Humanity is supposed to be intimately involved with creation:
getting to know it;
giving it names;
being fruitful and multiplying
allowing the Garden to flourish
so that the Garden,
the order, the peace and the serenity of the Garden
extends to all those fields where there were no plants
and all those spaces where there were no herbs.
That is the picture we have here of this first Temple.
And it is helpful to see it as a temple because that word reminds us that
not only were Adam and Eve enjoying the fruits of creation;
not only were they delighting in each other,
but they were also glorifying God.
The Garden of Eden was, first of all, a place of worship.
Glorifying God was at the heart of this picture of paradise,
this picture of joy beyond words.
HUMAN LONGING
You know the story.
We retold it at the beginning of the service.
You know how we abandoned God, and tried to live without him.
You know the story of how we lost that first home, our first temple.

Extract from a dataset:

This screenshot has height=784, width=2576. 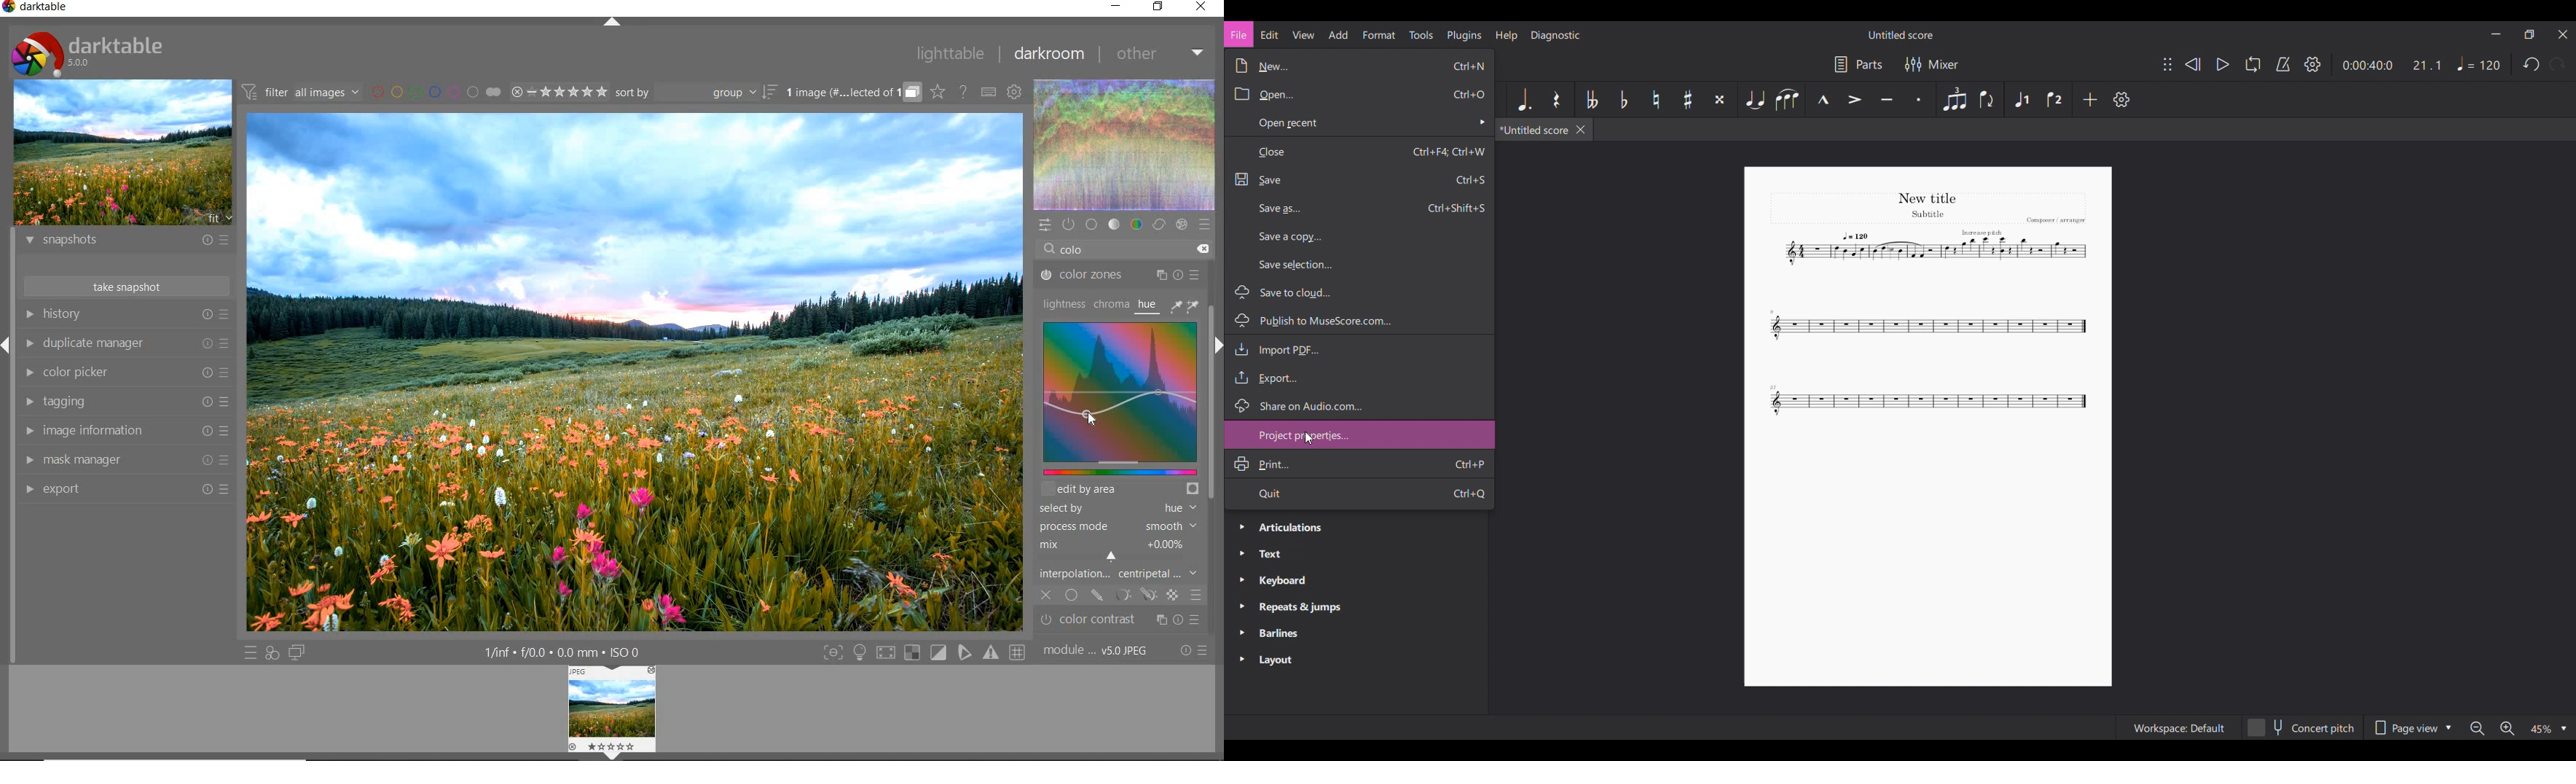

Our present earth is not what Eden once was.
And we are not what Adam and Eve were originally created to be.
Sin and sorrow, thorns and thistles, have gotten in the way.

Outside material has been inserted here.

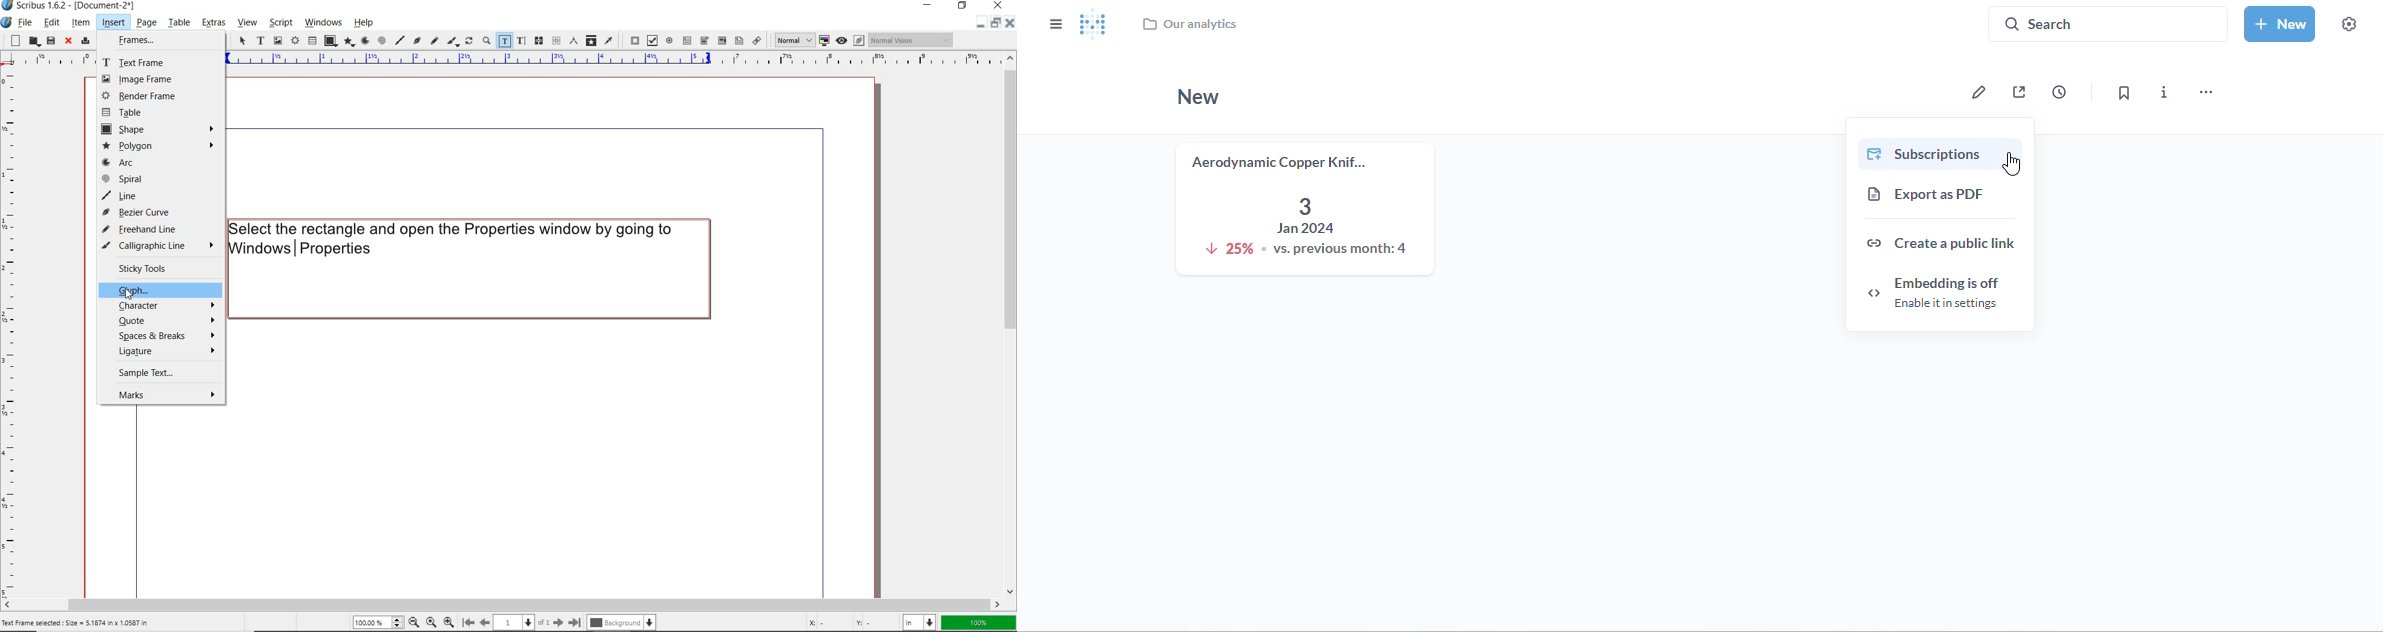 This screenshot has width=2408, height=644. What do you see at coordinates (165, 306) in the screenshot?
I see `character` at bounding box center [165, 306].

But here is the thing – we live with a constant longing,
a constant ache, to get back… to get back to that first Temple,
to be back in the presence of God
with nothing in the way.
The Psalms talk about this desire to be in God’s presence and to see his face again and again.

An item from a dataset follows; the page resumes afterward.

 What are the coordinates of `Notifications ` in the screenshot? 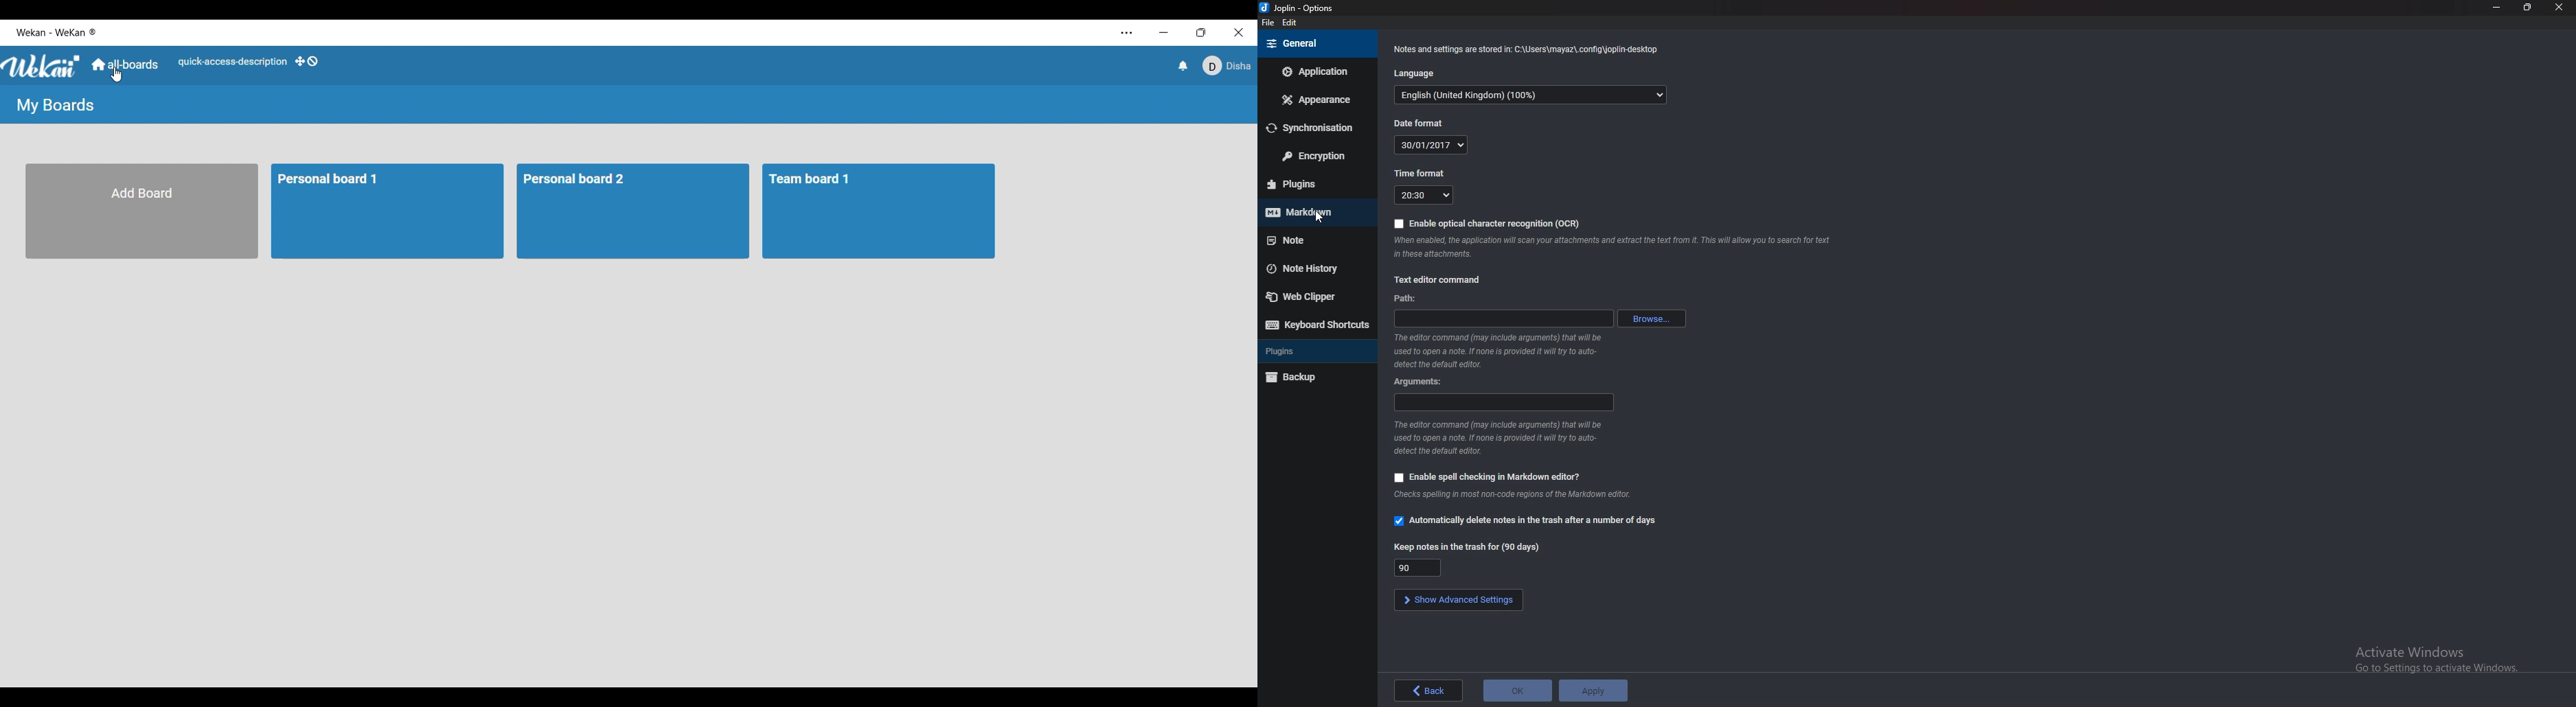 It's located at (1184, 65).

Remember what Psalm 27:4 says?
It says
“One thing I ask. One thing I seek.
To live in the house of the Lord all the days of my life;
To behold the beauty of the Lord and to inquire in his temple.”
The house of the Lord, the temple of the Lord,
doesn’t only refer to that building of brick and stone in Jerusalem.
It also refers to the First Temple,
when everything was good,
and heaven was everywhere
and we could see God face to face.
The Episcopal priest, Alan Jones, once wrote
that a human being is by definition a longing for God.
He wrote that the whole aim of spiritual life is to keep that longing alive.
What is this longing called?
Thomas Aquinas called it the summum bonum – the supreme good.
John Calvin called it the sensus divinitatis – the sense of the divine.
C.S. Lewis called it Sehnsucht – a German word for yearning.
Call it what you will,
but it is that stab of longing that comes over us,
when the sun suddenly breaks through some drifting clouds,
or a breeze suddenly rustles through the maple leaves,
or when we are totally captivated by a squirrel just outside Heimenga Hall.
It is those moments of overwhelming beauty when we sense that God is near,
those stabs of joy when we sense that he is close.
These are the moments we wish we could capture,
and contain,
and lengthen to last a lifetime.
But we can’t.
They are fleeting.
CONCLUSION
I imagine that one of the reasons you are here this morning
is because there have been times in your life
when you have felt that stab of longing,
those shimmering, glimmering moments of unexplainable joy
when everything was delight.
I imagine you are here because you are hungry for more,
searching for more.
I imagine you are here because,
whether you even fully realize it or not
you are sighing for Eden,
and longing for the beauty of the Lord in that First Temple.
Well here is the good news:
God longs to have you back even more than you want Him back.
God wants us back so much, he came in person, to win us back.
To win us back,
he went through a garden — not of delight, but of sorrows;
he was nailed to a Tree — not a tree of life but a tree of death
and he became for us not only a priest, but also a sacrifice.
He did this all so that he could be the New Adam – and provide us all with a new start in a new creation.
Where cherubim blocked the way to the First Temple with a flaming sword,
He now opens the way to the New Temple
with his welcoming and bleeding hands.
If what you are searching for,
is that joy beyond words
of delighting in God,
delighting in Creation,
delighting in each other,
know that there is only one way in.
His name is Jesus, the Way, the Truth, and the Life.
PRAYER
Lord we dare to wait, to pray to dream,
That you are making us, bruised and battered though we be, into your holy people,
And that you are making this world, bruised and battered though it be, into our proper and eternal home.